Introduction

Production of genetically engineered animals by pronuclear injection or retroviral delivery systems has been a successful strategy for generating animal models to better understand the functionality of genes. In transgenic animals created by embryo microinjection, the site of integration of the transgene within the genome is a random event. Thus, when multiple embryos have been injected or infected with the same DNA, the integration site will be different in each founder animal. When the integration events have occurred at the one-cell stage, they should exhibit germline transmission with the potential to be inherited by the founder's offspring. If the integration occurs at a later stage, the resulting mosaic founder may or may not exhibit germline transmission of the transgene. In the case of pronuclear injection, there is typically one insertion site, although multiple transgene copies are often found in a tandem array at that integration site (1).

Lentivirus transgenesis is becoming an increasingly attractive alternative to pronuclear injection because it is more efficient in terms of successful transgene incorporation into the host genome, less invasive to the embryo, and technically less demanding to perform (2). Lentiviral delivery systems have been used successfully to generate transgenic mice, rats, pigs, and cattle (2,3,4,5,6,7). The disadvantage of lentivirus is that there are often multiple integration events with random transgene insertions on several chromosomes.

Independent of the method of transgene delivery, the insertion site can have profound effects on transgene expression. This can lead to phenotypic effects in the transgenic animal that are not due to the transgene per se, but are a consequence of the integration site, a phenomenon referred to as position effect (8). It is critical to correlate phenotype with genotype, particularly in animals created via lentivirus transgenesis, since not all copies of the transgene may be contributing equally to the phenotype.

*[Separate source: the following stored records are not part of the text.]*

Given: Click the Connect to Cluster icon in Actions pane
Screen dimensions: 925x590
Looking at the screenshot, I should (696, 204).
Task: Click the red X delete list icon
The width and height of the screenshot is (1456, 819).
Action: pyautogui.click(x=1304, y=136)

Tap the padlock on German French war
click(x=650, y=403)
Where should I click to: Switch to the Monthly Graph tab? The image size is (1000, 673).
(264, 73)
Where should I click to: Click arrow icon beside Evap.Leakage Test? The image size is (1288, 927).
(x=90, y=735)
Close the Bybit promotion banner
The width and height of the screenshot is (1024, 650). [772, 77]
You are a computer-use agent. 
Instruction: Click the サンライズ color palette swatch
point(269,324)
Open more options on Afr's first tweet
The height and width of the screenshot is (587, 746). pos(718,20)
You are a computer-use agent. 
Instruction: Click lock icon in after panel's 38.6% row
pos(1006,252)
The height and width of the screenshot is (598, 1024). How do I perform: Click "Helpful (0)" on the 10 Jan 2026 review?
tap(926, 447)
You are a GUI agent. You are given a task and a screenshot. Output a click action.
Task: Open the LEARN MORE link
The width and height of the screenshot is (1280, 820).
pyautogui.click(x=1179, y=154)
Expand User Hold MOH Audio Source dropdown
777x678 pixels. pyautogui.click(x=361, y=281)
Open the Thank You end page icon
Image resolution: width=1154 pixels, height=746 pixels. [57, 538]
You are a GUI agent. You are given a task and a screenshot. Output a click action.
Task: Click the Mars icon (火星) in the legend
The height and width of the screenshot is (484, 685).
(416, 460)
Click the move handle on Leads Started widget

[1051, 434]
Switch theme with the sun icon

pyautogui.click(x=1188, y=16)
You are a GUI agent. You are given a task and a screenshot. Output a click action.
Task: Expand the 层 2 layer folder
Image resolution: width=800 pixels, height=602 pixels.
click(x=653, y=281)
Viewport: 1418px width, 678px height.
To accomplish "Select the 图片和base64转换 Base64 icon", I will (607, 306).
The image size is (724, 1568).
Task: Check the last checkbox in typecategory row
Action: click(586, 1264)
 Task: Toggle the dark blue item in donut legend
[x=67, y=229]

Determining transgene integration sites is challenging. A number of PCR-based methods, often referred to as chromosome walking techniques, have been developed to isolate DNA fragments adjacent to known sequences, including inverse PCR (9), ligation-mediated PCR (LMPCR) (10), randomly primed PCR (RP-PCR) (11,12), and T-linker PCR (13). The method described in this paper incorporates several elements of these techniques in a unique way that allows the capture of DNA fragments containing the chromosomal region flanking the transgene. Our method enables quick and inexpensive determination of multiple independent transgene integration sites in founder animals and their offspring. Here, we demonstrate that this method is useful for identifying and monitoring multiple transgene integration sites in transgenic animals created using lentivirus.

Materials and Methods

Animals

Lewis rat lines carrying an enhanced green fluorescent protein (EGFP) transgene were created by using the EGFP DNA construct and experimental protocol described by Lois et al. (2). Transgene positive founder animals were identified using an EGFP PCR assay (14). To assess GFP expression, tail biopsies were examined for fluorescence under a Nikon SMZ1500 UV dissecting scope (Nikon Instruments, Melville, NY, USA). Founders (F0) were bred to wild-type Lewis rats obtained from Harlan Sprague Dawley (Indianapolis, IN, USA) to generate the N1. N1 animals were genotyped using integration site-specific PCR assays. Selected N1 animals were mated to wild-type Lewis rats to generate the N2. N2 animals were genotyped using integration site-specific genotyping assays, and GFP expression was confirmed. Several of these lines (F455.5, F456.9, F458.7, F463.1, and F463.5) demonstrated stable transmission of the integration site-specific transgene coupled with robust GFP expression and were donated to the Rat Research and Resource Center (RRRC) at the University of Missouri. All other rat lines and mouse strains used are available either through the RRRC (www.nrrrc.missouri.edu) for rats or the University of Missouri/Harlan Mutant Mouse Regional Resource Center (MMMRC; www.mmrrc.org) for mice.

Preparation of DNA

DNA was isolated from tail biopsies using the DNeasy® Tissue kit (Qiagen, Valencia, CA, USA). Restriction endonuclease digestion was performed with PstI and HhaI (Figure 1, step 1). These enzymes were chosen because they created 3′ overhangs and their recognition sites were not present within the transgene sequence. Three micrograms genomic DNA were digested with 20 U enzyme in a total reaction volume of 30 µL as recommended by the manufacturer. Reactions were incubated for 2 h for partial digestion.